Hindsight Experience Replay

Reward engineering is a difficult problem in reinforcement learning. While humans learn a lot from both success and failure scenarios, reinforcement learning algorithms usually tend to learn way more from successes than failures. It is possible to draw good learning conclusions from failures that can help converge the agent faster. This is the idea behind hindsight experience replay, which can be used with any off-policy RL algorithm.

Let's first see how this can be applied in a multi-goal setting. Schaul et al. \cite{schaul2015universal} detail the use of a neural network based function approximator that learns a general purpose $Q$ function over states and goals.

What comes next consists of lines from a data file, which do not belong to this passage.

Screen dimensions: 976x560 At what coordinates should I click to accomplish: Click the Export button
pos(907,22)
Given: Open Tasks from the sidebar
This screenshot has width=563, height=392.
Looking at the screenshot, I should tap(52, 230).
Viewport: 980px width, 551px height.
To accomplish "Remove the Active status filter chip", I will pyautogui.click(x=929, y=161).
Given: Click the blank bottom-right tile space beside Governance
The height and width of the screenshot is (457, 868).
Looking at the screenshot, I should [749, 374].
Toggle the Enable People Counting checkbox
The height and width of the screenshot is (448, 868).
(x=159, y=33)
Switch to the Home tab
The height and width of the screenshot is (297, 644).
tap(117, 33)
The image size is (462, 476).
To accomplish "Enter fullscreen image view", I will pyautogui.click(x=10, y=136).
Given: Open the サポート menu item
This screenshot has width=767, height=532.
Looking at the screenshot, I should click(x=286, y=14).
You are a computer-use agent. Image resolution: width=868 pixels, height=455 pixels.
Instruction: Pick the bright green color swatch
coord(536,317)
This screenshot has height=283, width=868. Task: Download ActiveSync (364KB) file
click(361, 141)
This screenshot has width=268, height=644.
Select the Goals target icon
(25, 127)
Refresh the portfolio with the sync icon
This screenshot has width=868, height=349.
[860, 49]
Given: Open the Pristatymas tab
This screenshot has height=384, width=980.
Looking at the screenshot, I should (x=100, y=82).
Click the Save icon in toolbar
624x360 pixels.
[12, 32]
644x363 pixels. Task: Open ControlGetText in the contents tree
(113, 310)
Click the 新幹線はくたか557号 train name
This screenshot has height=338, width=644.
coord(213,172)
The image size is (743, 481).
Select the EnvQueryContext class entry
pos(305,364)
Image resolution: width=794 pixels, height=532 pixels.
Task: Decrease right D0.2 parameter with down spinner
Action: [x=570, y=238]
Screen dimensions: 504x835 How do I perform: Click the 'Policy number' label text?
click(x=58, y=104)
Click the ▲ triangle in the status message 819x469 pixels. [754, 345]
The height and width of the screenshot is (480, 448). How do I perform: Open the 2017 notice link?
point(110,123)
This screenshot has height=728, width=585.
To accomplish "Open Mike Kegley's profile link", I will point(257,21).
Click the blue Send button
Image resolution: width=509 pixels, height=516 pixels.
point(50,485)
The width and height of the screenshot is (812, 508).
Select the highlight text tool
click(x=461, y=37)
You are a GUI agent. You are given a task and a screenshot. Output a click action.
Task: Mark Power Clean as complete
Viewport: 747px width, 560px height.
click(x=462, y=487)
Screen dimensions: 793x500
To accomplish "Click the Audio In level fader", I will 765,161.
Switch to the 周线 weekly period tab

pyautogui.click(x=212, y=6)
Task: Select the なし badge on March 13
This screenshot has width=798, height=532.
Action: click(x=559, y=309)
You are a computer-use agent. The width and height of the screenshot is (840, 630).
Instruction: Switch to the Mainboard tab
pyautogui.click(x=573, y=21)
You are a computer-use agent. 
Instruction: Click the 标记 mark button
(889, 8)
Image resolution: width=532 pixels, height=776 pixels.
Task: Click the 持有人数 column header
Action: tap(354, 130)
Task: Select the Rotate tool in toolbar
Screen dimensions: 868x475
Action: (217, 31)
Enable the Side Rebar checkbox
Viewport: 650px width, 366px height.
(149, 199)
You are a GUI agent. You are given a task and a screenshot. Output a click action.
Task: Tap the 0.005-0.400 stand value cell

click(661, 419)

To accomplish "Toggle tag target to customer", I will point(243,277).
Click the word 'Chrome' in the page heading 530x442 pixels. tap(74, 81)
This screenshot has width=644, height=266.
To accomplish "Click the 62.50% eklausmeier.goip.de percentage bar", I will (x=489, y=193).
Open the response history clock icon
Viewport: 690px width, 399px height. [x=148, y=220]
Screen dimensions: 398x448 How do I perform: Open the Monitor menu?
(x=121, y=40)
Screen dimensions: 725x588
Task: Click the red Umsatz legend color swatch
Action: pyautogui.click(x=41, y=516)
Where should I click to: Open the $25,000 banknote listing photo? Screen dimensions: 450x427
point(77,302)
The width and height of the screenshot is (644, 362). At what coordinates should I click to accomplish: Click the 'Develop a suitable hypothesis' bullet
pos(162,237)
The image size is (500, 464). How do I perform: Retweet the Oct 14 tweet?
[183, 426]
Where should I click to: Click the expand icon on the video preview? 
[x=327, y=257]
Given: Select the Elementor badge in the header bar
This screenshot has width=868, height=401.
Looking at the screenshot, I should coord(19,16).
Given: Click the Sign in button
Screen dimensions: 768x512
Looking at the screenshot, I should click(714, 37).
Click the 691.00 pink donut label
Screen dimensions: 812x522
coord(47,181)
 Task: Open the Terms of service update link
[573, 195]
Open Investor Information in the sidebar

After experiencing any episode $s_ 0, s_ 1, s_ 2 \cdots s_ T$ where goal for the episode is $g$, we typically store the transitions $(s_ t \rightarrow s_ {t+1}, g)$ in the experience buffer. However, for doing this better kind of learning, we store additional experience tuples of the same transition but with some other goals, in which the transition may prove useful for learning.

There could be a few strategies for creating additional tuples.

If the goals are represented the same way as states, then an easy strategy for creating more experience tuples is to consider $s_ T$ as a goal for all the experience tuples in the episode and append $(s_ t \rightarrow s_ {t+1}, s_ T)$ to the buffer. The HER paper calls this strategy final.

Another strategy could be to consider possible future states as goals. This would be the strategy future. Practically, this is a better strategy than final, as it shows the best performance.

Then, there could be a random strategy, in which the goal is any random state encountered so far in training. There could be an episode random strategy, where any random state encountered in the episode could be the goal.

For the single goal setting, we can consider it equivalent to a multi goal setting where goals are represented the same way as states and the concatenation of state and goal is the input to the $Q$ network. Then, either of the strategies could be used.